Y, sin más, nos hicieron poner a nuestro pequeñín en la camilla, desnudito, y se volcaron sobre él entre 5 y 7 personas.

Mi marido y yo quedamos en la misma sala, pero apartados, oyendo y viendo con mucho dolor y lágrimas contenidas el llanto de nuestro hijo.

De este momento ambos guardamos mucha tristeza. Creo que los médicos se centraron tanto en la parte física, que se olvidaron de la emocional.

Lo enyesaron con rapidez.

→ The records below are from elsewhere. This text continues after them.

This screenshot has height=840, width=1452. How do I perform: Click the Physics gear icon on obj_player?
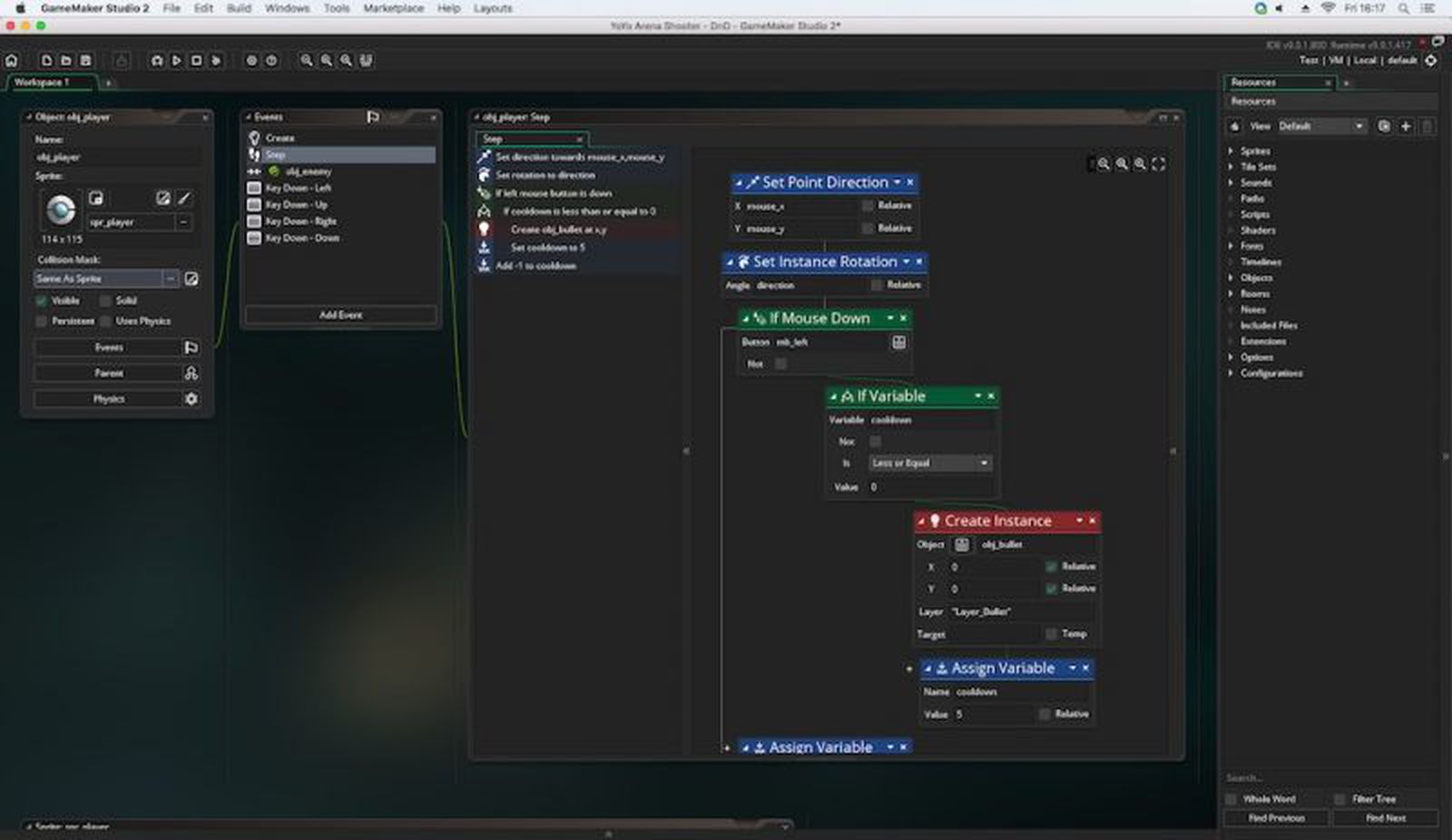click(x=191, y=398)
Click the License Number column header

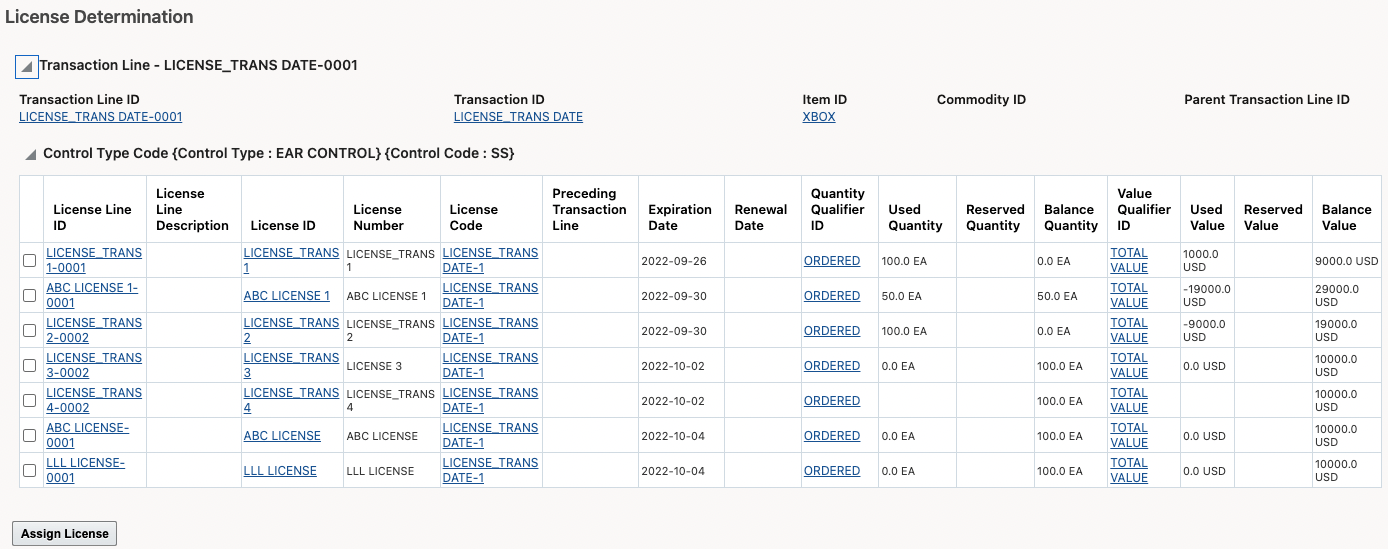[378, 217]
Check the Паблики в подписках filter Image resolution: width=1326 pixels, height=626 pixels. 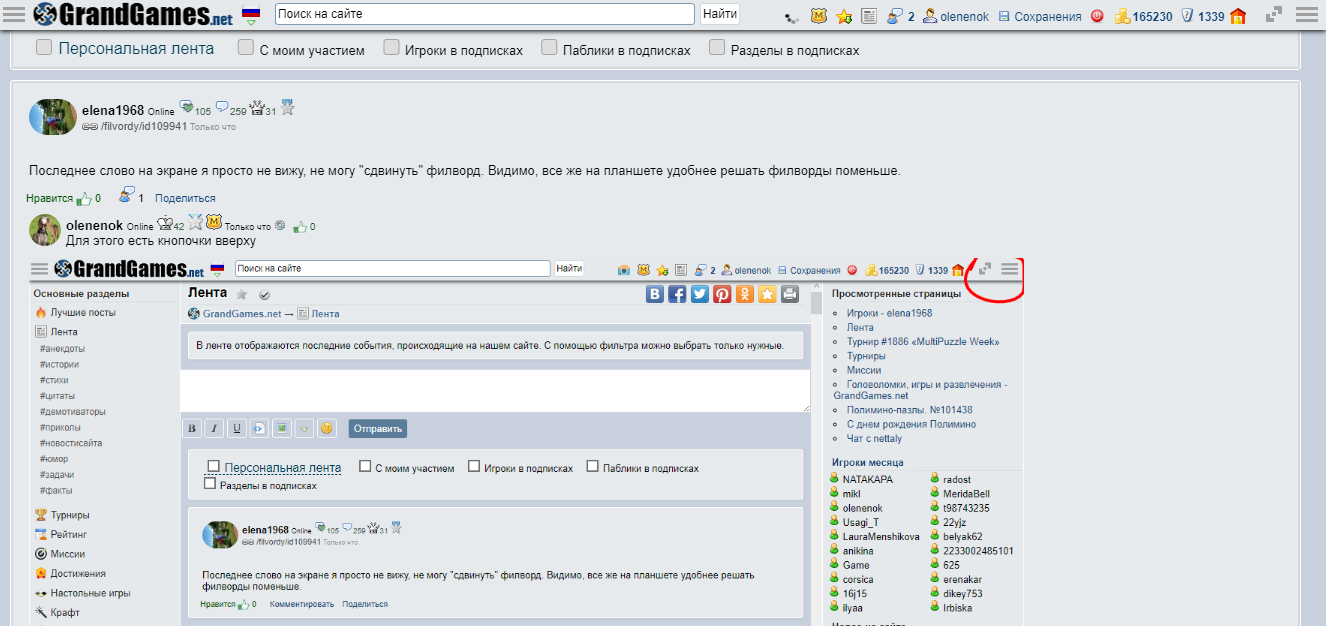click(549, 47)
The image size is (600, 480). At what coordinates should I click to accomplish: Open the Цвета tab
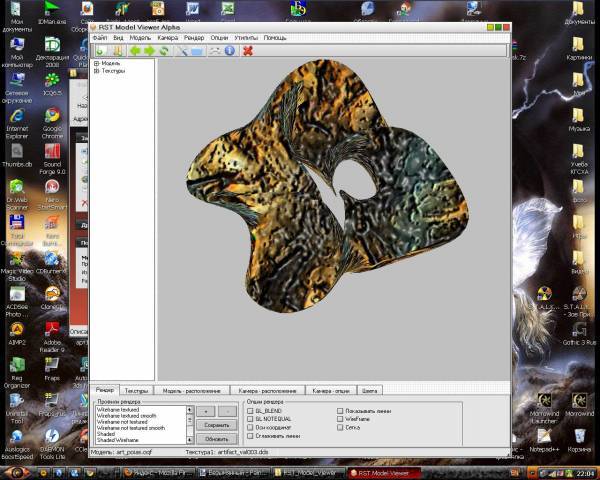pyautogui.click(x=370, y=390)
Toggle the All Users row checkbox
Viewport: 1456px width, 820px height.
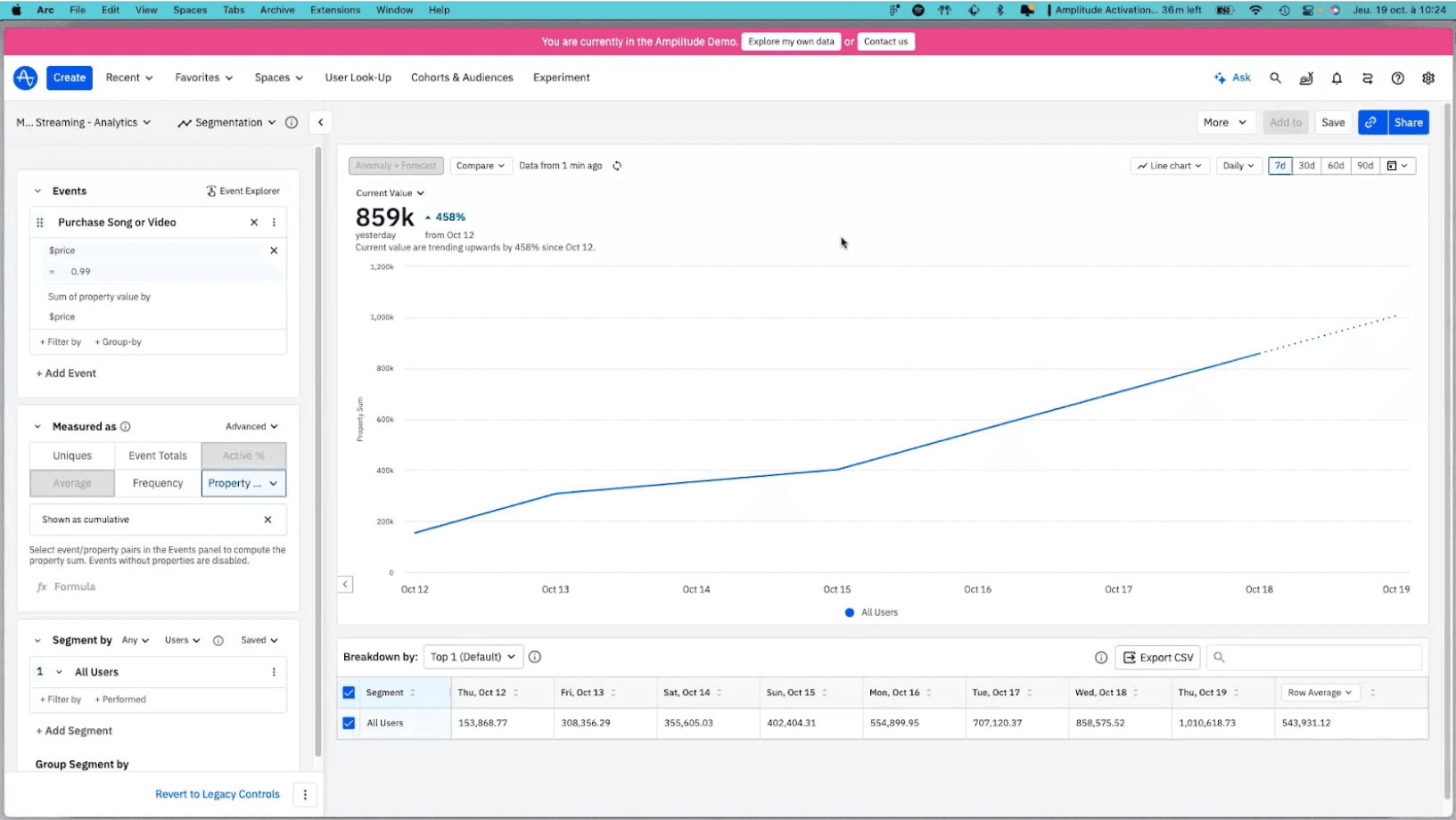click(x=349, y=723)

Se empeñaron en decir que tenía hambre, que necesitaba chupete, que tenía carácter… Esa fue la primera vez que oímos llorar a nuestro hijo. Y es de las pocas veces que ha llorado con esa desesperación.

Todavía me duele.

Con los yesos lo que hacían era ir moviendo de forma gradual los pies hacia la posición correcta. Y, sí, aunque ellos decían que el niño no se enteraba, por supuesto que se enteraba.

Ese día mi hijo lloró como nunca, el camino de vuelta fue todo el viaje llorando, llegamos a casa y seguía llorando, quejándose, inquieto, nervioso… pero no fue hasta el miércoles siguiente que no estuvo normal. Y el viernes volvimos a por las siguientes escayolas.

Como curiosidad diré que, a partir de entonces, el peso del niño fue estimado. La semana siguiente, nos dieron la escayola que le habían quitado para que la pesara la pediatra y descontarla del peso del niño.

Otro detalle importante es que nos comentaron que los niños con pies equinovaros pierden una talla de pie, en el caso de nuestro hijo, al ser los dos pies, no se notaría.

Y así cada semana… hasta que se terminó la corrección… cinco semanas después.

La primera escayola nos dolió en el alma porque nuestro hijo lloró mucho, porque salió enyesado hasta las ingles y eso es muy duro… y porque no pudimos estar ni siquiera para que él nos sintiera cerca.

En este sentido, creo que todo hubiera sido más fácil de hacerlo de otra manera… Y creo que las cosas se pueden hacer de otra manera.